I bellowed. This was going to be the most important event of my life and he was going to miss it? Then I dared to ask. “
Why
are you missing it?”

             
“I have to go to a meeting in Japan. There’s no way out of it. It’s been planed for months.”

             
So was the Coronation Ball,
I was about to say, but why bother? I was livid. What made it worse was that it was such a bad lie. I knew Michel was going to miss the ball to be with that, that …
girl.
Well, I had my own way of payback. “Fine,” I said. “I’ll just ask Kevin to be my escort.” I knew that Michael never really liked the fact the Kevin and I were so close, so I used it to taunt him.

             
He shook his head. “No, I don’t think so.”

             
“What? You ‘don’t think so’?” I walked right up to him and leaned in close to his face. “Listen to me, now. You are not going to be here, so I have to choose my escort. I choose Kevin.” I walked toward the bedroom doors and signaled finality by throwing my hands in the air. “End of discussion.”

             
I spent the rest of the day in the library, hoping that I could avoid Michael. When Kevin came in I told him what had happened in LaGard’s office, minus the whole federal prison thing, which by this point I didn’t take seriously. Kevin was just as angry as I was. He claimed that he was going to read the contract and find a loophole that we might have overlooked. I told him to forget it. I was stuck in this horrible relationship, and there was no way out. Not even a trapdoor.

             
That night I went to bed without saying a word to Michael. I was too angry to deal with him. For all he knew, I was just in one of those angry-for-no-reason moods and didn’t want to talk to anyone.

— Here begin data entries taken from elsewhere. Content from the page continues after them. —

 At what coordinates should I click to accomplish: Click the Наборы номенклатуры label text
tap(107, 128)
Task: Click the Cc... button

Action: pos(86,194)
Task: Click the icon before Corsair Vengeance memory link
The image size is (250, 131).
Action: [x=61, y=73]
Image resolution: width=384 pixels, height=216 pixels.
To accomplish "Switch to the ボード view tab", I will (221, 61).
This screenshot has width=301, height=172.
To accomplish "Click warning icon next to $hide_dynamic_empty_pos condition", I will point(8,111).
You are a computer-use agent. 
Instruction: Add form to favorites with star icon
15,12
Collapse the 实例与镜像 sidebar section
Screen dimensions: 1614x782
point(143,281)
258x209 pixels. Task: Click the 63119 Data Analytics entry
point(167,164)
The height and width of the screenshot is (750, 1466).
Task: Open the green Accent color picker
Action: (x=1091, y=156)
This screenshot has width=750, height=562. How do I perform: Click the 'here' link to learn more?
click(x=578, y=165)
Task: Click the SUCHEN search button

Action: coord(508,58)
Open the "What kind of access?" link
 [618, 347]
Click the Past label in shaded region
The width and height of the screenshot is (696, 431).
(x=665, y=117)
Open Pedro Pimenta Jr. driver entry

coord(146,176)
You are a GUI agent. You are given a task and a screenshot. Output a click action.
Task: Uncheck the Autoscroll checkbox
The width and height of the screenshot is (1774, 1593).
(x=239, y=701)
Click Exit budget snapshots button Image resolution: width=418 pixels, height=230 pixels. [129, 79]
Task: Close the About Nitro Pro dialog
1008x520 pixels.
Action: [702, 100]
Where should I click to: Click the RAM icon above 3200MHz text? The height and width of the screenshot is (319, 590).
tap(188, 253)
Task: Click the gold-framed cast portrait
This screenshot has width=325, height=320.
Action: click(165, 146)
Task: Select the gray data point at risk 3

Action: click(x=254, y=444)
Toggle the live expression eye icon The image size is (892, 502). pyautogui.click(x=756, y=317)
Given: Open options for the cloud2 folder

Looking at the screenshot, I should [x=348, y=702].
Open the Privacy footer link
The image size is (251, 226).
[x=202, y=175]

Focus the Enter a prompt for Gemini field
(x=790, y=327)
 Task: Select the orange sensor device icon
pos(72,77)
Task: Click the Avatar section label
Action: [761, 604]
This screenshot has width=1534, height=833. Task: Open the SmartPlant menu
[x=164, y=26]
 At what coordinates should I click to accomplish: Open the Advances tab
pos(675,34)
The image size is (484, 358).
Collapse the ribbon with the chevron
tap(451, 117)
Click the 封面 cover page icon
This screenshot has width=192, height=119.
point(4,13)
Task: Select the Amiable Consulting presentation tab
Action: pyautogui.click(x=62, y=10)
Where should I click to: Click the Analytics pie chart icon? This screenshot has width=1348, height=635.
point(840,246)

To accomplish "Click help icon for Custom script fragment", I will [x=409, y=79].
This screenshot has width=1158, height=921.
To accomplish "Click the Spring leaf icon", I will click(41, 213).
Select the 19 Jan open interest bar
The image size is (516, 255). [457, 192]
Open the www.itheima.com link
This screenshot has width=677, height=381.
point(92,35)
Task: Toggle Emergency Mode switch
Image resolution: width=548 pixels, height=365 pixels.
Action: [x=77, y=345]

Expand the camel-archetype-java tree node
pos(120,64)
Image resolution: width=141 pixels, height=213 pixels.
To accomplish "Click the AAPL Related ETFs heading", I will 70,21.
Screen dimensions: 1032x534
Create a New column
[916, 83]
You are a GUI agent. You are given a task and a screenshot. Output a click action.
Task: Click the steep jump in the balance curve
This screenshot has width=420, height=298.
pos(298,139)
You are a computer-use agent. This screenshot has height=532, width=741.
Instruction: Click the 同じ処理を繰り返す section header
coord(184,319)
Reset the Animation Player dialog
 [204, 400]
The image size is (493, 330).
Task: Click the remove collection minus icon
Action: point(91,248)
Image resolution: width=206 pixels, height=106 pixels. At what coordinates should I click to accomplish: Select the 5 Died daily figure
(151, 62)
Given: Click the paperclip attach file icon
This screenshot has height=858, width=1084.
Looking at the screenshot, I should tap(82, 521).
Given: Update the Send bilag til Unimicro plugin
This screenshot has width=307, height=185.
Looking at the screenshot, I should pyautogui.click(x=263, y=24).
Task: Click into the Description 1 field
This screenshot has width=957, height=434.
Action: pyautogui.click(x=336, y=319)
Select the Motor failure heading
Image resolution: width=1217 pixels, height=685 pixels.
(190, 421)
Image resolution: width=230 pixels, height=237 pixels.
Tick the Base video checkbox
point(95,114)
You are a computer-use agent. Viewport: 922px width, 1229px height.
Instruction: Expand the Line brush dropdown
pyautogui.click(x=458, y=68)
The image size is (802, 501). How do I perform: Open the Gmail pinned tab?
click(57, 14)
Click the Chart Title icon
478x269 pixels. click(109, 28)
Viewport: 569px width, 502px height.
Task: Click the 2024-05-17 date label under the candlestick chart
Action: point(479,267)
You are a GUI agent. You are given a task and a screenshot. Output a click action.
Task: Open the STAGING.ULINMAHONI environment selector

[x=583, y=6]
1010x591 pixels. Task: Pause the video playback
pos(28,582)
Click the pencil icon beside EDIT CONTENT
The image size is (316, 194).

I slept with my back to him, hoping that he’d take the hint. He seemed to have gotten the memo when I turned and saw his back facing me. This was the first night I had a dream of my perfect future.

*
              *              *

             
I was sitting in a white room, surrounded by couches and chairs. On the walls were many framed photographs of people I didn’t know, even though I was in some of the pictures. I got up from my chair and headed toward what I thought was the kitchen and looked around. It resembled a 50’s kitchen with its yellow and green paint, a small Formica-topped table, a squat and round-cornered white refrigerator, and a short, stout stove. I turned around and saw a mirror facing me, but I didn’t recognize the person in the refection. I was amazed that it was me.